Why management scholars should read Hermann Hesse
Frequently read and seldom analysed, Hermann Hesse – a German-Swiss novelist, Nobel prize winner – is a familiar non-person to most management students and academics. While the readability of his novels is still high around the world, management scholars have made no attempt to view Hesse’s works as anything resembling well thought out management learning processes. While he was banished from the country for his anti-war views and critique of the totalitarian regime of Nazi Germany, he believed in the humanizing power of education. (Hesse, 1971).
Hermann Hesse could even help management scholars to educate and prepare students for demanding future challenges such as climate changes or global sustainability crises. Following Hesse’s ideas, education is not about training powerless capitalism’s foot soldiers, but about lightning a fire of responsibility and service for others and the world. As we can learn from Hesse, inspiring business students to abandon the roles of corporate subordinates, and to take the role of passionate and ethically oriented change makers, is one of the most important duty of the contemporary management education.
Through his novels, as well as his life, Hermann Hesse shows the powerful position of awakened and self-willed people: those who do not want to follow the institutional wants and wishes, and who are not interested in obeying the social rules when they stand in opposition to their dignity. Obedience, for Hesse, doesn’t make it possible to follow the own path and to realize the own will. All of Hesse’s characters are rule breakers who will try anything and indeed seek everything in human experience in order to free themselves from oppressive social norms. And some of them are breaking the rules of educational systems. All Hesse’s heroes are struggling with the wheels of oppression, trying to find their way out in order to protect their freedom and wills, and to take full responsibility of other humans and the world (Roberts, 2012).

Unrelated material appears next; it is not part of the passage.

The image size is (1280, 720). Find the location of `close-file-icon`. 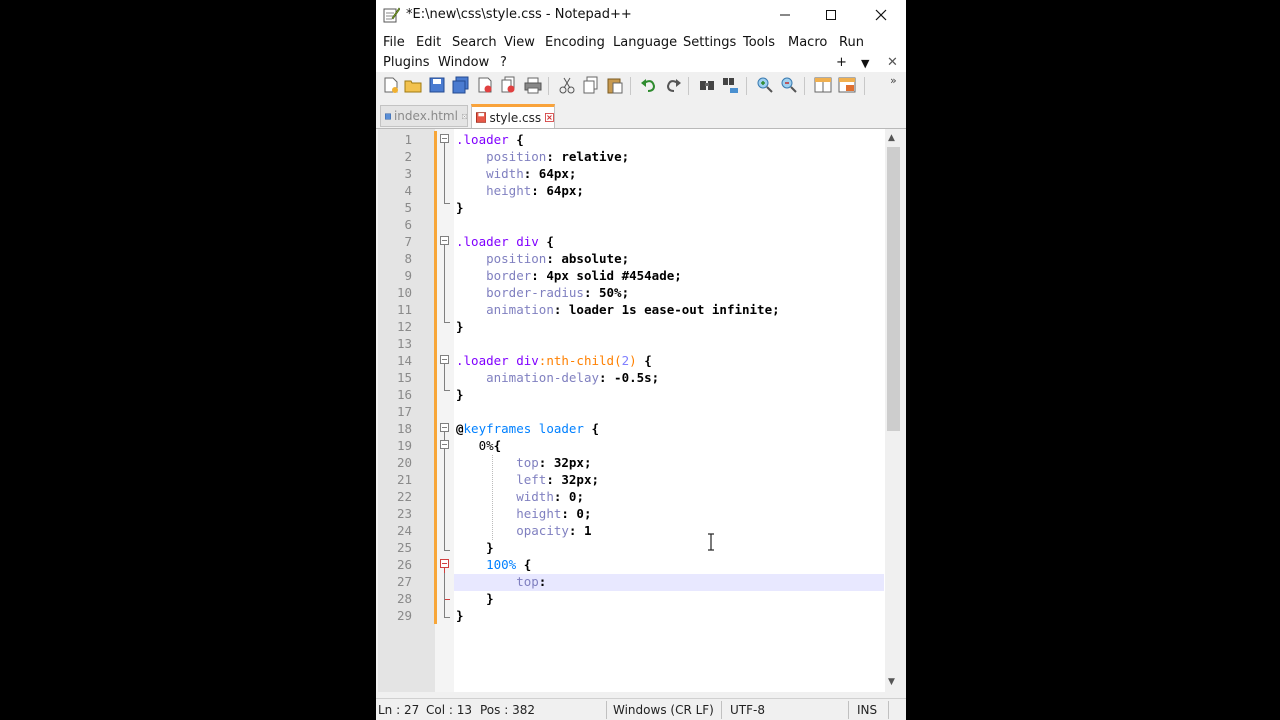

close-file-icon is located at coordinates (485, 85).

There is no doubt that Hermann Hesse should have a distinct place in management studies in that his biography and works are representative for reflexive approaches to education: teaching that support ethical commitment and service to the world and other humans, learning based on passion and self-will realization. Especially his philosophy of personal awakening and self-will, seems to be a very valuable contribution to the debate about the outcomes of learning processes, not only in the management classroom. Hesse’s idea of emotional relation to knowledge can help academic teachers with reinventing university education and restoring learning based on lightning a fire. Such a help seems to be very urgent and necessary nowadays, when the business schools have been held partly culpable for the sustainability crises and corporate ethical failures of recent decades (Parker, 2018).
Hesse, H. 1971. If the war goes on… Reflections on war and politics. Farrar Strauss & Giroux.
Parker, M. 2018. Shut down the business schools. What’s wrong with management education. Pluto Press.
Roberts, P. 2012. From West to East and back again. An educational readings of Hermann Hesse’s later work. Rotterdam/Boston/Taipei: Sense Publishers.